Therefore, when the event consumer receives the event notification,
the event consumer can determine exactly how many events the
coalesced event notification represents. The timestamp of the event
notification may also be updated to match the timestamp of the most
recently-received duplicate event notification.
[0009] The foregoing and other objectives, features, and advantages
of the invention will be apparent from the following, more
particular, description of the preferred embodiments of the
invention, as illustrated in the accompanying drawings.
BRIEF DESCRIPTION OF THE SEVERAL VIEWS OF THE DRAWING
[0010] The novel features believed characteristic of the invention
are set forth in the appended claims. The invention itself,
however, as well as a preferred mode of use, further objectives,
and advantages thereof, will best be understood by reference to the
following detailed description of the invention when read in
conjunction with the accompanying Figures, wherein like reference
numerals indicate like components, and:
[0011] FIG. 1 is a block diagram of a distributed computer system
in which techniques according to an embodiment of the present
invention are practiced.
[0012] FIG. 2 is a pictorial diagram depicting communication
between nodes of a computer system in accordance with an embodiment
of the present invention.
[0013] FIG. 3 is a pictorial diagram depicting information flow in
a computer system in accordance with an embodiment of the present
invention.
[0014] FIG. 4 is a flowchart of a method in accordance with an
embodiment of the present invention.
DETAILED DESCRIPTION
[0015] The present invention encompasses techniques for event
notification in clusters of nodes within distributed computing
systems. In particular, embodiments of the invention can be used to
reduce event processing bandwidth and storage requirements by
coalescing duplicate events that are being queued for delivery to
event consumers. Information about how many duplicate events is
preserved by incrementing a sequence number within the event
notification when a duplicate event is combined with a previously
queued event notification. The timestamp of the event notification
can be updated with the timestamp of the most recently received
duplicate event.

DIRECTIONS →
In the source text, how is information about the number of duplicate events preserved? The listing is separate material and has no connection to the source text.

DATA PROVIDED →
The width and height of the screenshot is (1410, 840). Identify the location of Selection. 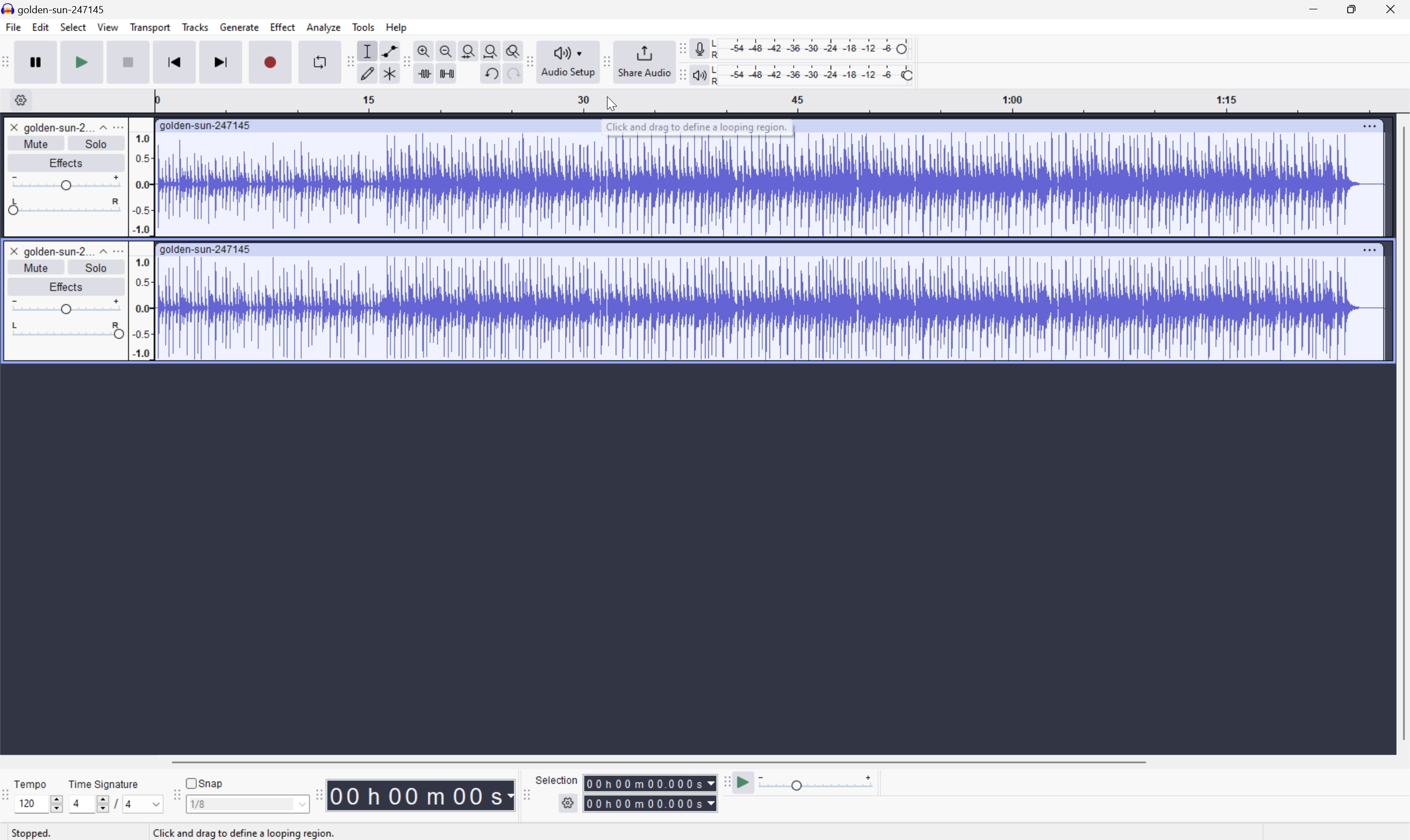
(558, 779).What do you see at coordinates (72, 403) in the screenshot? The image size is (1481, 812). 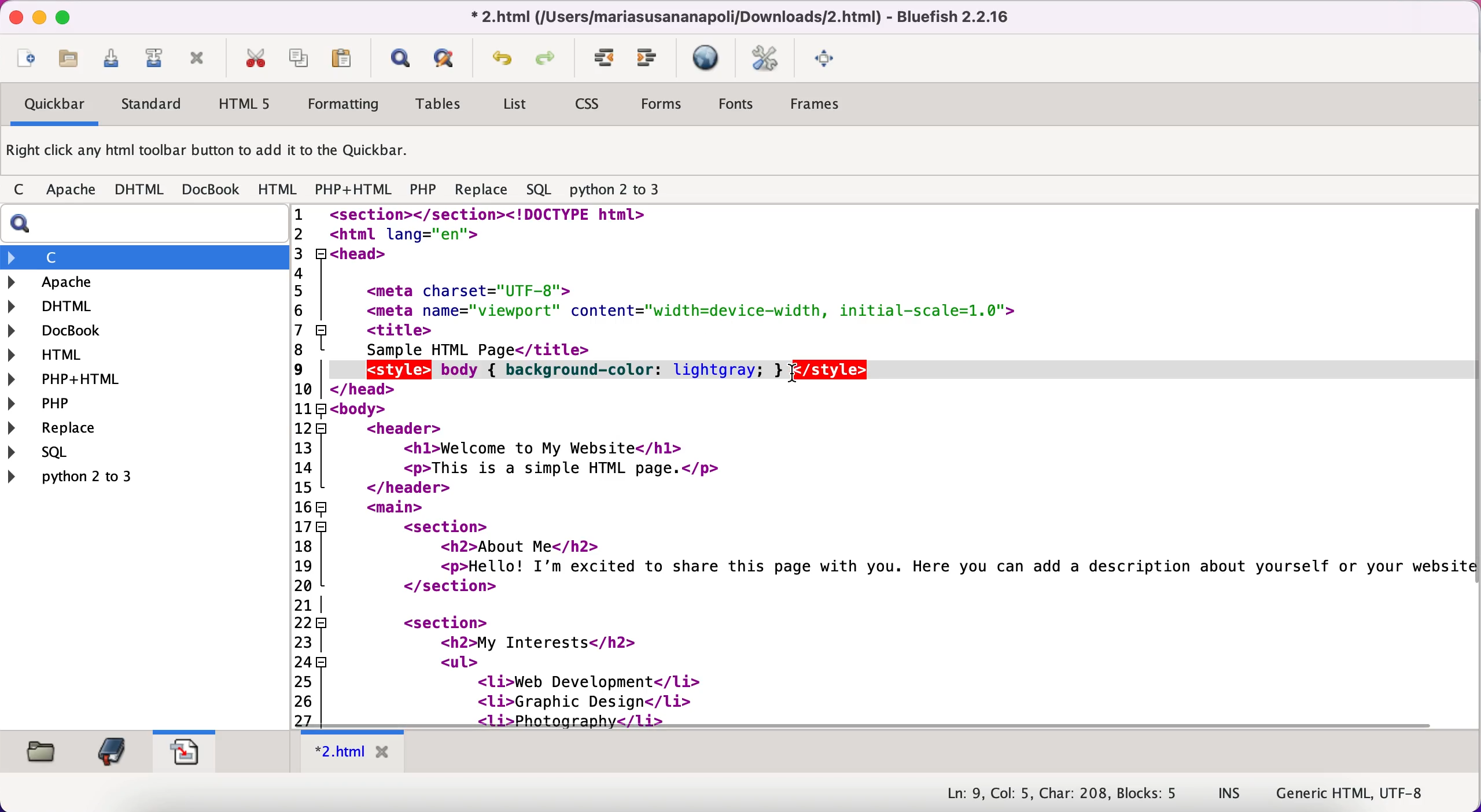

COMPLETED TASK →
A sequence number within the event notification is incremented when a duplicate event is combined with a previously queued event notification.